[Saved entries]
● ● ● ● ● ● ●

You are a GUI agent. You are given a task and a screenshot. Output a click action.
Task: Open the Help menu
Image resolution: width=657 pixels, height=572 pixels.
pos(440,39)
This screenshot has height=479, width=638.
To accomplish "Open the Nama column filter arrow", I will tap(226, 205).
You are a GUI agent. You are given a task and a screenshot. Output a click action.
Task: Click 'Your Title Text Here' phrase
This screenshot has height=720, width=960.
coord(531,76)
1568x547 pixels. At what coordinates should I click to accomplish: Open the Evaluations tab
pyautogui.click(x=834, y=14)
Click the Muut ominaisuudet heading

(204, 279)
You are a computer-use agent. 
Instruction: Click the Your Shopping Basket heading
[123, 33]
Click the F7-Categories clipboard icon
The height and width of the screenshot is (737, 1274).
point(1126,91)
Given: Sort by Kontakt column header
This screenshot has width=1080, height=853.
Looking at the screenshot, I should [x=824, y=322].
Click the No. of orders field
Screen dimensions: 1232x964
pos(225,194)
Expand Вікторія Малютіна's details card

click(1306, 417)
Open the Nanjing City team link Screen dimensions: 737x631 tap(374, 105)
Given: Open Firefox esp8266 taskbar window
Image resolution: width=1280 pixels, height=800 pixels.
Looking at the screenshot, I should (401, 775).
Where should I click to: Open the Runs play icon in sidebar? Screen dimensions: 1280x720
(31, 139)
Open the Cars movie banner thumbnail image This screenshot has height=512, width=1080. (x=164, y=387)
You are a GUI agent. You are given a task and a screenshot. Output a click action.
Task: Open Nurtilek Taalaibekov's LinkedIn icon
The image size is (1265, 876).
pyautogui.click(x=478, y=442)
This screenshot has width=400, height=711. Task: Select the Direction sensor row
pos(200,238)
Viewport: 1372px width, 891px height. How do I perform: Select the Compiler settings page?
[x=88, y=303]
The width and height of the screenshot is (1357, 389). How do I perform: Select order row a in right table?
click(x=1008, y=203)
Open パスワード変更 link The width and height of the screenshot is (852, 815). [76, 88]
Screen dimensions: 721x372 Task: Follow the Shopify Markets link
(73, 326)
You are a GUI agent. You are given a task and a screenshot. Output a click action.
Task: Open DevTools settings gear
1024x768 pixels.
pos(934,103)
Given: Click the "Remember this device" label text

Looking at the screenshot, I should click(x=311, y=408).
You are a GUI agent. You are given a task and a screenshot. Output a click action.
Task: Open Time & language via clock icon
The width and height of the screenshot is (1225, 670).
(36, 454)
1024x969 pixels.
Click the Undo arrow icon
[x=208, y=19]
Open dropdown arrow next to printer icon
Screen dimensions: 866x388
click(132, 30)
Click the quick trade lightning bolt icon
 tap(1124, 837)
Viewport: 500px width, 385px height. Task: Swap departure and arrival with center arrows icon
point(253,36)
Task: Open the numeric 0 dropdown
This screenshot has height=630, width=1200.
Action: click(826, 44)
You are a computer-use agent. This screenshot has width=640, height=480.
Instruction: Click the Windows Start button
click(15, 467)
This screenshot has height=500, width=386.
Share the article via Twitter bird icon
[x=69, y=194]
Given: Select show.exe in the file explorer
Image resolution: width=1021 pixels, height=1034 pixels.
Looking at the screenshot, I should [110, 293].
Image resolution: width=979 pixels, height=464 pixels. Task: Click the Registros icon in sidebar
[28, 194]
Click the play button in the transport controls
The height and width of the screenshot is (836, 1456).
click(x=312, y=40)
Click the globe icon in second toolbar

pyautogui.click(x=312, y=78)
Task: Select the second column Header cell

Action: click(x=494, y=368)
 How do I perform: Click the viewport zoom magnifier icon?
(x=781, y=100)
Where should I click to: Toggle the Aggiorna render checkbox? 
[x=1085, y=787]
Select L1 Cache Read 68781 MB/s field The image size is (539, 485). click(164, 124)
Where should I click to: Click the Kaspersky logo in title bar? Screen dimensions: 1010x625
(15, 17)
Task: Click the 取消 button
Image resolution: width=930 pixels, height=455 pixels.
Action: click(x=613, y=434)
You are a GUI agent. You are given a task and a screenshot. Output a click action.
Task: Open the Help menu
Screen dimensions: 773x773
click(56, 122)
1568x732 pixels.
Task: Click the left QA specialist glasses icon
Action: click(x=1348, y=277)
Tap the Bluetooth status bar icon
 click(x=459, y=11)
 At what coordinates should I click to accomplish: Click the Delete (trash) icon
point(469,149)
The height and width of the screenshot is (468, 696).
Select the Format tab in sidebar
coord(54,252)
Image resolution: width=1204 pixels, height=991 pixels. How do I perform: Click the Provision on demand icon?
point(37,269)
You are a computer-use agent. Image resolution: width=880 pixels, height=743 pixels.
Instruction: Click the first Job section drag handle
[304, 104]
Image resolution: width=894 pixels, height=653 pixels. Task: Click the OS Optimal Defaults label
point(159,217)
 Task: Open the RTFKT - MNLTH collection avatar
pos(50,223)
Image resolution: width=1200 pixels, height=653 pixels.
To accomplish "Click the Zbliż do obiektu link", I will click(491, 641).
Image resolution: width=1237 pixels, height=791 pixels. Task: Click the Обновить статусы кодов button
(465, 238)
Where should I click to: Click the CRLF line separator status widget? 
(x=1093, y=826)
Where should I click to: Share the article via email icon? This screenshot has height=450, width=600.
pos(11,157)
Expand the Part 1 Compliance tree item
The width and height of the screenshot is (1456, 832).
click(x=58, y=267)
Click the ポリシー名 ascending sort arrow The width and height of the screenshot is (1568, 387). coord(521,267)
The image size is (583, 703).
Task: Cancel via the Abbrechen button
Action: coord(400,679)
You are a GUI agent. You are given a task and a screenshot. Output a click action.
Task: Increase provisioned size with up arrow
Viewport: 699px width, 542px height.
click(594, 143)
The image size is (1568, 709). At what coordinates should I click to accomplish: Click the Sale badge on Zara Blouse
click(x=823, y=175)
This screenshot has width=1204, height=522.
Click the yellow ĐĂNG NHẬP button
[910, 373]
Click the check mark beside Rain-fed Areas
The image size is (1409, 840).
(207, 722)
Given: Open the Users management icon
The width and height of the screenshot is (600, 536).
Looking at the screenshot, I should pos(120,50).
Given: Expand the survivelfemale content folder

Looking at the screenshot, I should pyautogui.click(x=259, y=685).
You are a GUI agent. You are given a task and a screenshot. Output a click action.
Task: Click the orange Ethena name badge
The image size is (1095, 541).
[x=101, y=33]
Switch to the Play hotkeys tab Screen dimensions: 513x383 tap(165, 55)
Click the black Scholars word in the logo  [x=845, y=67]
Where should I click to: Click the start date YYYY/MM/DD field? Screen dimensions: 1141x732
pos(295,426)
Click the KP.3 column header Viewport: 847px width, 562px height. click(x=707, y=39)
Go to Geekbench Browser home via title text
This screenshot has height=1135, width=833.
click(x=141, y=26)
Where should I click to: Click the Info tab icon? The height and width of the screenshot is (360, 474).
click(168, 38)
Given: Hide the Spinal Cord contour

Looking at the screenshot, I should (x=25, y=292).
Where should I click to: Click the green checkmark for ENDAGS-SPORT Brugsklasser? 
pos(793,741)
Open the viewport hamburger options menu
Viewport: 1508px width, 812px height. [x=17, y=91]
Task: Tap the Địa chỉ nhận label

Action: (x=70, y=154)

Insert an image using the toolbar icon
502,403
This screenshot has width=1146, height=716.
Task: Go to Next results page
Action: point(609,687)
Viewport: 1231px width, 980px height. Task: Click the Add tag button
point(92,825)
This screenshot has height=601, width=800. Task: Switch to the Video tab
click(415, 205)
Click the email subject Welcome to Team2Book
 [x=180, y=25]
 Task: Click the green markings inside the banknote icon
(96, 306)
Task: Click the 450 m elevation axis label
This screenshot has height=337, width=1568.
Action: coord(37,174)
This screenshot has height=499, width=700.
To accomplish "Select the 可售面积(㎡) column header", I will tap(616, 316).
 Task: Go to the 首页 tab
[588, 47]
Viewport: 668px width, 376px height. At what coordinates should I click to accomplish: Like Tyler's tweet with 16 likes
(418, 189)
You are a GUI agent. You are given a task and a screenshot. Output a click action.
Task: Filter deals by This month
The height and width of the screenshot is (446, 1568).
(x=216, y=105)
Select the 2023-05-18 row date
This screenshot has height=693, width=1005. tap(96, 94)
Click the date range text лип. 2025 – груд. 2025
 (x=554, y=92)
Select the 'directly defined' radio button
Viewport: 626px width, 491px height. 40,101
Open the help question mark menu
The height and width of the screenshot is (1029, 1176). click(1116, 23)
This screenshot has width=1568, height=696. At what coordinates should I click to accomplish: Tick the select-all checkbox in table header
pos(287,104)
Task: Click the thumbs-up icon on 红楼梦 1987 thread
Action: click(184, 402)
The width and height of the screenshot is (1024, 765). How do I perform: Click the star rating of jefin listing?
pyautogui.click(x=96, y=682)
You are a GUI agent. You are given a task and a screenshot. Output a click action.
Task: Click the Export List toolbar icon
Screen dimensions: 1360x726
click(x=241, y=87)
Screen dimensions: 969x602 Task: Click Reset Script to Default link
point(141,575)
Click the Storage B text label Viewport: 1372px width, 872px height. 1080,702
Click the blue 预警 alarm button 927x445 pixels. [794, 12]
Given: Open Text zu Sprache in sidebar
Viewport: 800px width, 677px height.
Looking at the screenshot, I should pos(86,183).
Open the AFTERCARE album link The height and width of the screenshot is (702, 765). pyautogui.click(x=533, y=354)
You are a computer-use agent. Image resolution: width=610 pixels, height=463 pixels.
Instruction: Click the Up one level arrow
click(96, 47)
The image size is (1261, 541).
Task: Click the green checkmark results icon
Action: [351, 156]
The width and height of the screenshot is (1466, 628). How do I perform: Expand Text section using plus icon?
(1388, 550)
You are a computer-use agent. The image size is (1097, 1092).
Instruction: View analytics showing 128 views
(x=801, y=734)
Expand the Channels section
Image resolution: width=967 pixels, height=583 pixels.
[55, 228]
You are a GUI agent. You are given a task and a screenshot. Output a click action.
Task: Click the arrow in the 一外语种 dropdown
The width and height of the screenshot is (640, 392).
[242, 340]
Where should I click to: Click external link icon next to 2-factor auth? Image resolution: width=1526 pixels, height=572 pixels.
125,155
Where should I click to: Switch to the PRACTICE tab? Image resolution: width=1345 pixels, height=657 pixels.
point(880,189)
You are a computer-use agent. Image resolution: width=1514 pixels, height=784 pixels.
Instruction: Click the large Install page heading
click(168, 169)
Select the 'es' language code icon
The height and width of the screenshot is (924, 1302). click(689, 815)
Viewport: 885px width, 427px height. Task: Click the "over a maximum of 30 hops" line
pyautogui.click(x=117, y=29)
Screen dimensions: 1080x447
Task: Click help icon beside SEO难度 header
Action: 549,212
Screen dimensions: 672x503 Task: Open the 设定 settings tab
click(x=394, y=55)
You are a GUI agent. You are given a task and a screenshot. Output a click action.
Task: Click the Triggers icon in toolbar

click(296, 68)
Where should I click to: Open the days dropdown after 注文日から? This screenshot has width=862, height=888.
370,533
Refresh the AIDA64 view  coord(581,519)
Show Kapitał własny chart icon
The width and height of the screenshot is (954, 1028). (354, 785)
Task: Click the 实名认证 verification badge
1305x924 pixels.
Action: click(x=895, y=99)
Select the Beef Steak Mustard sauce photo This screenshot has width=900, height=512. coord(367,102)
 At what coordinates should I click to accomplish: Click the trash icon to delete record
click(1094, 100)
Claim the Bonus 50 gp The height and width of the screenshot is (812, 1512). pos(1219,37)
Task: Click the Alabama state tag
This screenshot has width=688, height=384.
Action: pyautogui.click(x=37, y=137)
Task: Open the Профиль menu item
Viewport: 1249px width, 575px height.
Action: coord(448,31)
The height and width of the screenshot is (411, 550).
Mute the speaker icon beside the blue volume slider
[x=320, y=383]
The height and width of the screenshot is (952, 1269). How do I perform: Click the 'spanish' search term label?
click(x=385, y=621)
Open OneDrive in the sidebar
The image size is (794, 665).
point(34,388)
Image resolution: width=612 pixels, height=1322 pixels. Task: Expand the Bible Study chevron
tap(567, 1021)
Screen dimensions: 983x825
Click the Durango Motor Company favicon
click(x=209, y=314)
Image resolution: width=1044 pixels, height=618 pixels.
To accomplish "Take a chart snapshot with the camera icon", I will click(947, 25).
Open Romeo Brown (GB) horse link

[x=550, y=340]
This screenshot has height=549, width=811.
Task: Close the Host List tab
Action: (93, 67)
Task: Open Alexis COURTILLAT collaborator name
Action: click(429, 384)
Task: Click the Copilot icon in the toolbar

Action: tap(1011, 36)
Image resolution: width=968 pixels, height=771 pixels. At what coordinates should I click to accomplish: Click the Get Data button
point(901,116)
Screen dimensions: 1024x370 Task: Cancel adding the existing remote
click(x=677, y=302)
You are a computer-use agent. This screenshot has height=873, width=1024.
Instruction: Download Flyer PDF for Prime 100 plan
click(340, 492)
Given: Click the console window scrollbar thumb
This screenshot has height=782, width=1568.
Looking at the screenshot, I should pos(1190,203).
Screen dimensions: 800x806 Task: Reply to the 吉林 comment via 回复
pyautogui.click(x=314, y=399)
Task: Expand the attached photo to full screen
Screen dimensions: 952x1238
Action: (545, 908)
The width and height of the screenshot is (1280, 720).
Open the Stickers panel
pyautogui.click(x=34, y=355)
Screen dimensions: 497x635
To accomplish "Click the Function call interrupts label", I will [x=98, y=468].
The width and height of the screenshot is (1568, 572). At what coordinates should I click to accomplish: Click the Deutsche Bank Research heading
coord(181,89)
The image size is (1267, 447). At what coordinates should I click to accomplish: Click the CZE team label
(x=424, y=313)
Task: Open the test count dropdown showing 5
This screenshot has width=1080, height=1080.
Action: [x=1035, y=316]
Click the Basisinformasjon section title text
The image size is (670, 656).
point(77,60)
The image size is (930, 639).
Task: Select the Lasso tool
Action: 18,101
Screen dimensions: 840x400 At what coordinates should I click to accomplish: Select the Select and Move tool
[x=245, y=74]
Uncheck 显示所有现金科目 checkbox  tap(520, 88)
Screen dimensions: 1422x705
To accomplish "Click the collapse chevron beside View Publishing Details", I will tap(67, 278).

● ● ● ● ● ● ●

A single number is the answer: the number of lines in the entries that contain "item".

2